These may not seem like big cuts, but believe me, they can add up. In many manuscripts, making these revisions alone would free up pages and pages of space for new plot twists, if not actual chapters of ‘em.
It’s also worth your while to consider whether a low-conflict interview scene is even necessary to the storyline: could your protagonist glean this information in another, more conflict-producing manner?
That question is not a bad one to write on a Post-It note and stick to your computer monitor. If a scene — or even a page — does not contain recognizable conflict, it’s a prime candidate for trimming.
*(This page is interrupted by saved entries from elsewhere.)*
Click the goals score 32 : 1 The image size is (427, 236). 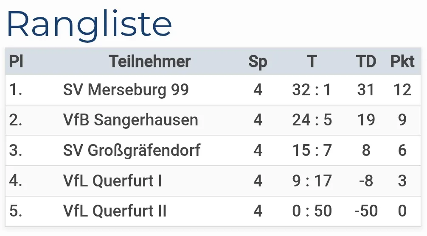click(x=312, y=90)
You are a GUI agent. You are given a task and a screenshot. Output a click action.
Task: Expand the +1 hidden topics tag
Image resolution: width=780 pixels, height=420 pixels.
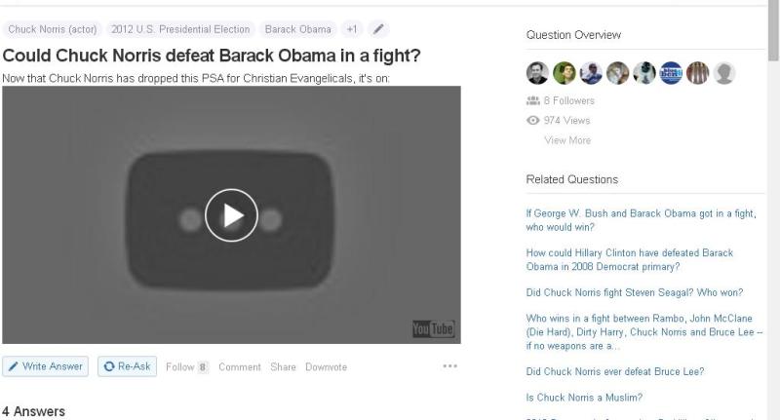[352, 29]
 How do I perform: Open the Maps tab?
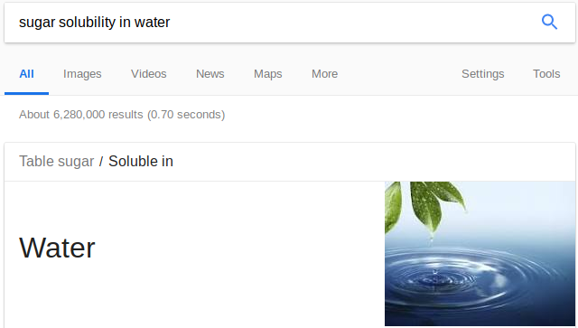tap(268, 74)
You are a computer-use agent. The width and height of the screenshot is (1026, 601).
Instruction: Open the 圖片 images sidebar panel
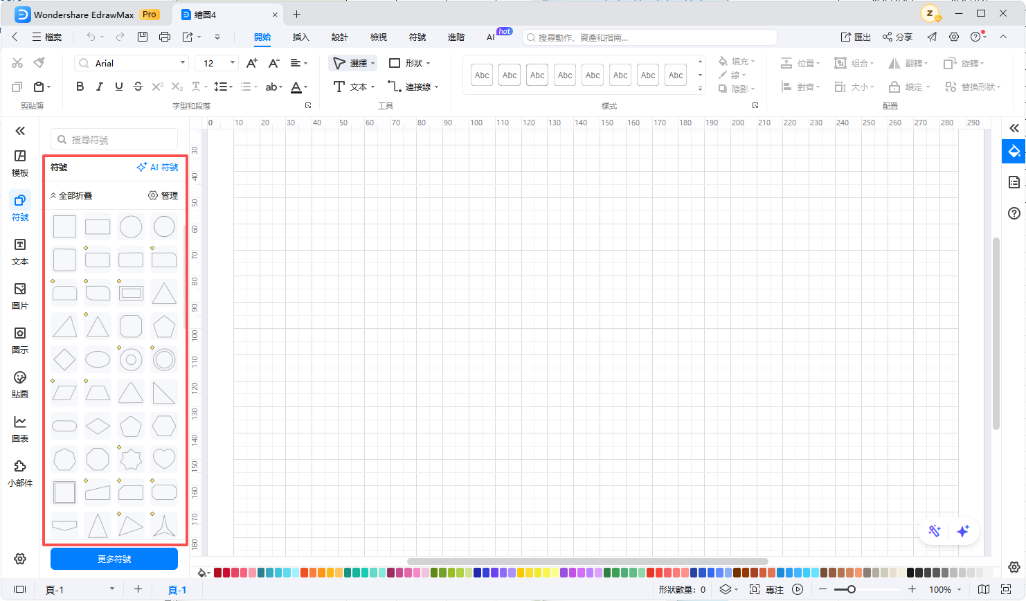pos(20,296)
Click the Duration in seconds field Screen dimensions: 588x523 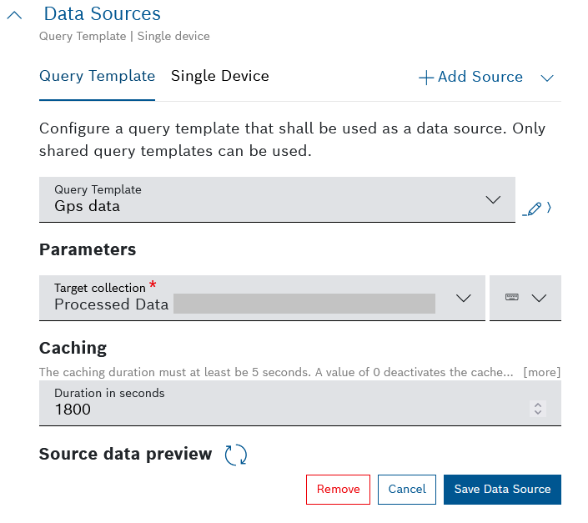coord(284,403)
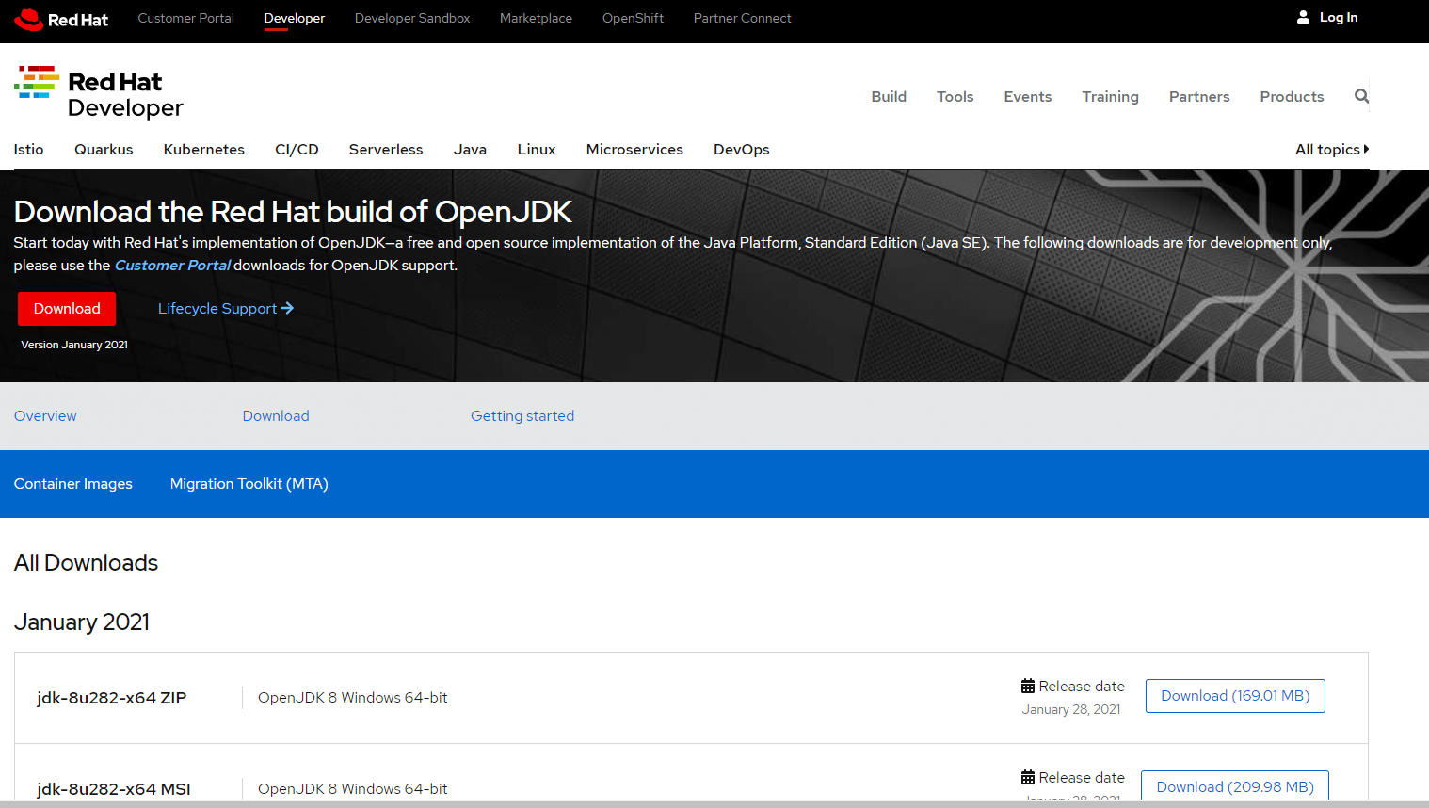1429x808 pixels.
Task: Open the search magnifier icon
Action: 1361,95
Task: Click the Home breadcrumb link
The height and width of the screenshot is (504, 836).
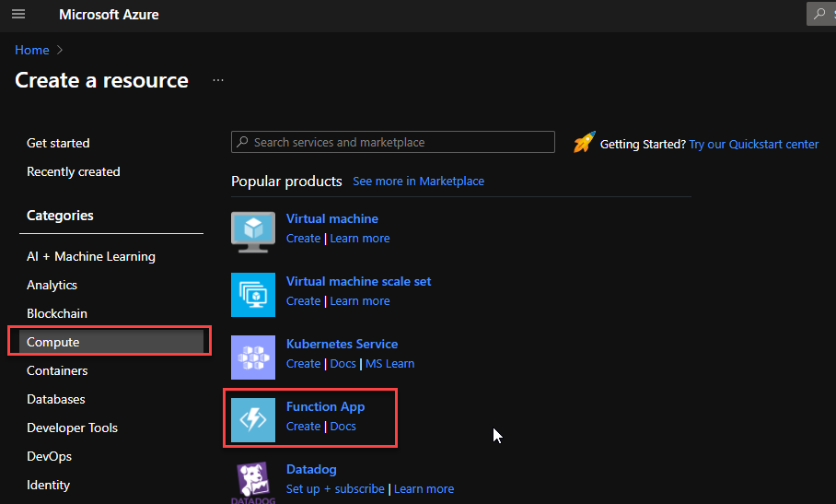Action: [31, 50]
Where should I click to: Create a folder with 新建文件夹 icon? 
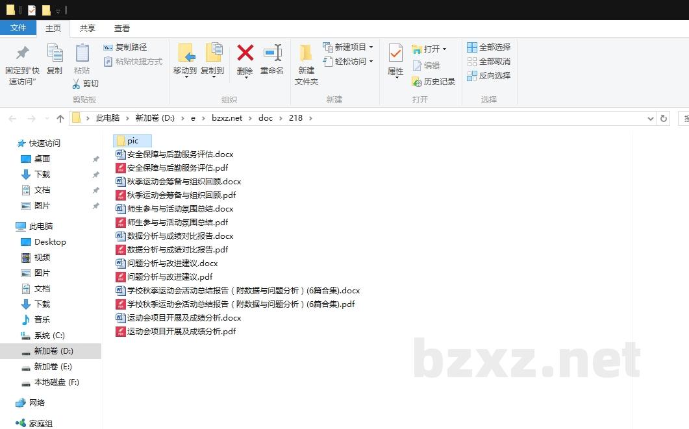coord(306,60)
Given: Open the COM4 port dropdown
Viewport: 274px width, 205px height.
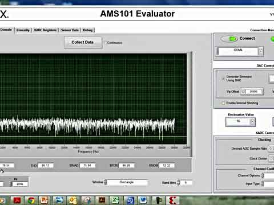Looking at the screenshot, I should coord(261,51).
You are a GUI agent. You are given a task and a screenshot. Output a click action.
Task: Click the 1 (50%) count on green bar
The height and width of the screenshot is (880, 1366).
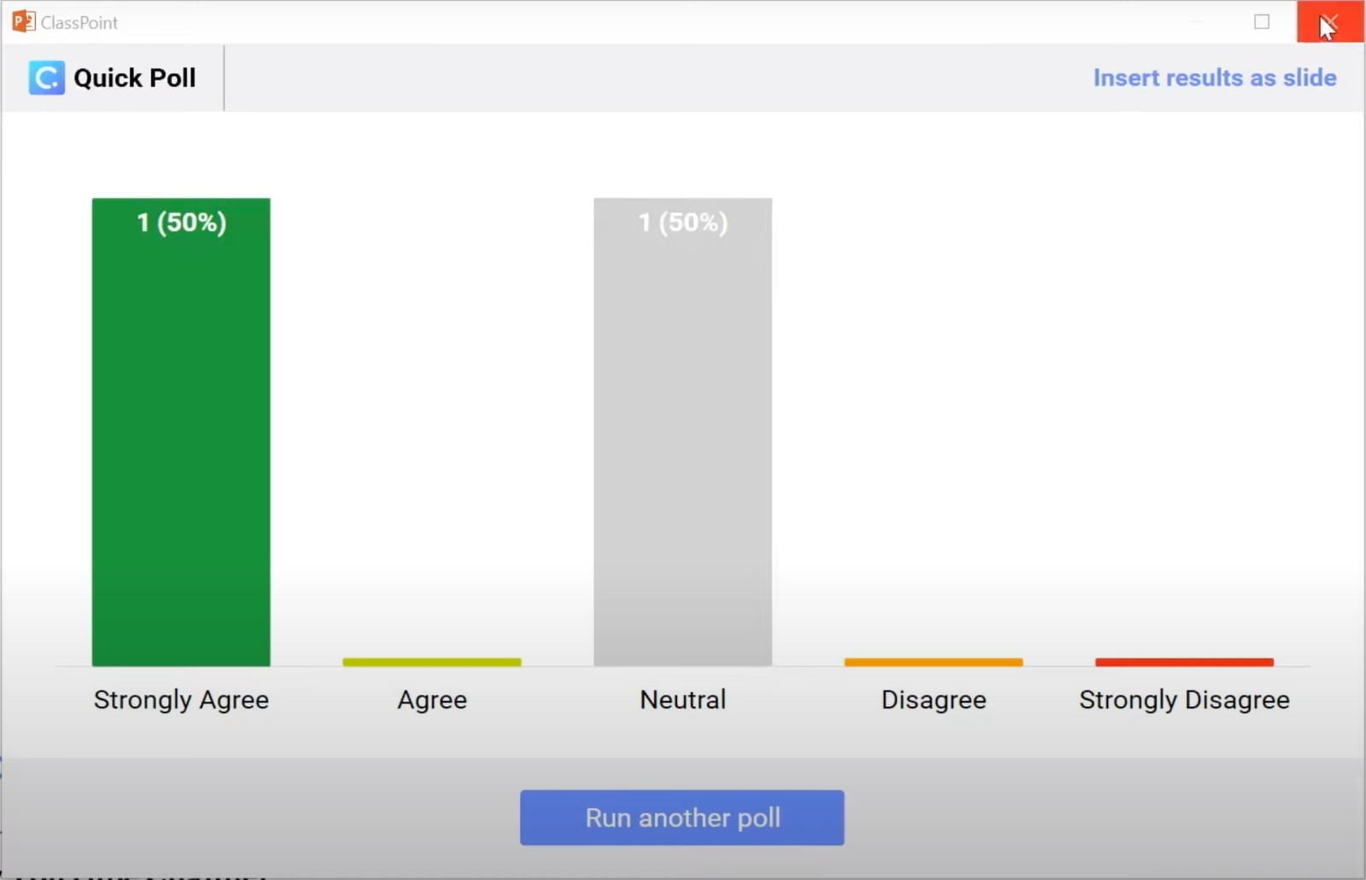click(x=181, y=223)
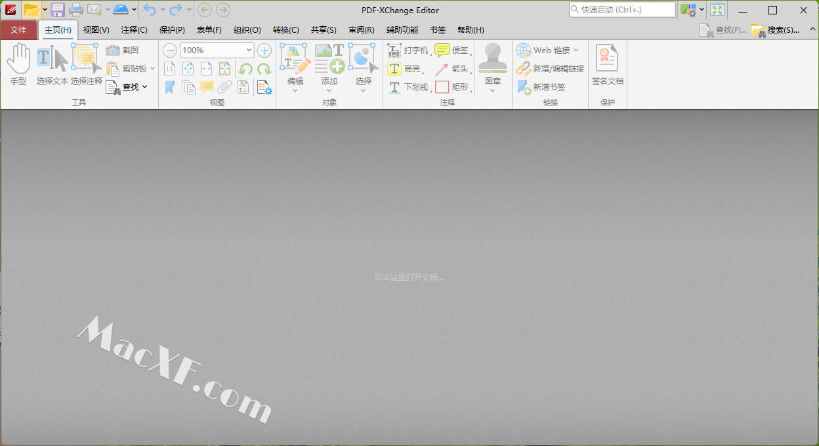This screenshot has width=819, height=446.
Task: Click the Print icon in quick toolbar
Action: [x=76, y=10]
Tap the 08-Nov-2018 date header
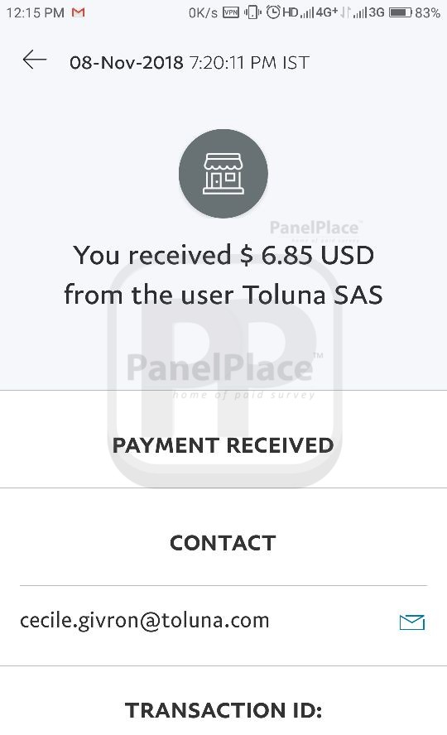The height and width of the screenshot is (735, 447). 126,62
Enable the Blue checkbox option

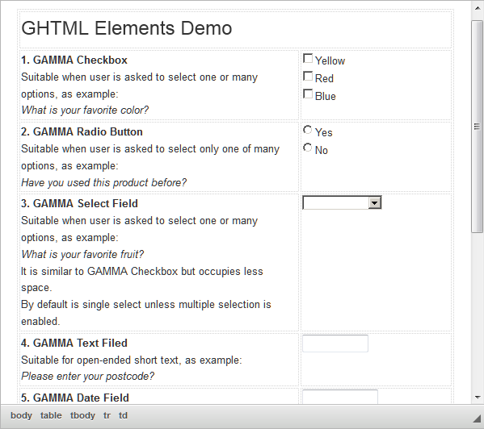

A grand place to start excising the unsurprising: the first scene of the book, since that is the part of any submission that any Millicent, agent, editor, or contest judge is most likely to read. If you’re going to have your plot surprise or your protagonist impress the reader with her interview acumen anyplace in the book, make sure that she does it within the first 5 pages.
That’s just common sense, really: an agent, editor, screener, and/or contest judge needs to get through the early pages of a submission before getting to its middle or end. Therefore, it would behoove you to pay very close attention to the pacing of any interview scene that occurs in the first chapter, particularly within the first few pages, as this is the point in your submission where an irritated Millicent is most likely to stop reading.
Was that giant gust of wind the collective gasp of all of you out there whose novels open with an interview scene? I’m sympathetic to your frustration, but next time, could you aim away from my cat?
An AMAZINGLY high percentage of novel submissions open with interviews or discussions of the problem at hand. The protagonist gets a telephone call on page 1, for instance, where he learns that he must face an unexpected challenge: violà, an interview is born, as the caller fills him in on the details. While he says, “Uh-huh,” four times.
Or the book opens with the protagonist rushing into the police station and demanding to know why her son’s killer has not yet been brought to justice: another interview scene, as the police sergeant responds.
“Uh-huh,” she says. “Go on, Mrs. Smith.”
Or the first lines of the book depict a husband and wife, two best friends, cop and partner, and/or villain and victim discussing the imminent crisis. “Uh-huh, that’s the problem,” one of them says ruefully. “But what are we going to do about it?”
Or, to stick to the classics, this dame with gams that would make the 7th Fleet run aground slinks into the private dick’s office, see, and says she’s in trouble. Bad trouble — as opposed to the other kind — and could he possibly spare a cigarette?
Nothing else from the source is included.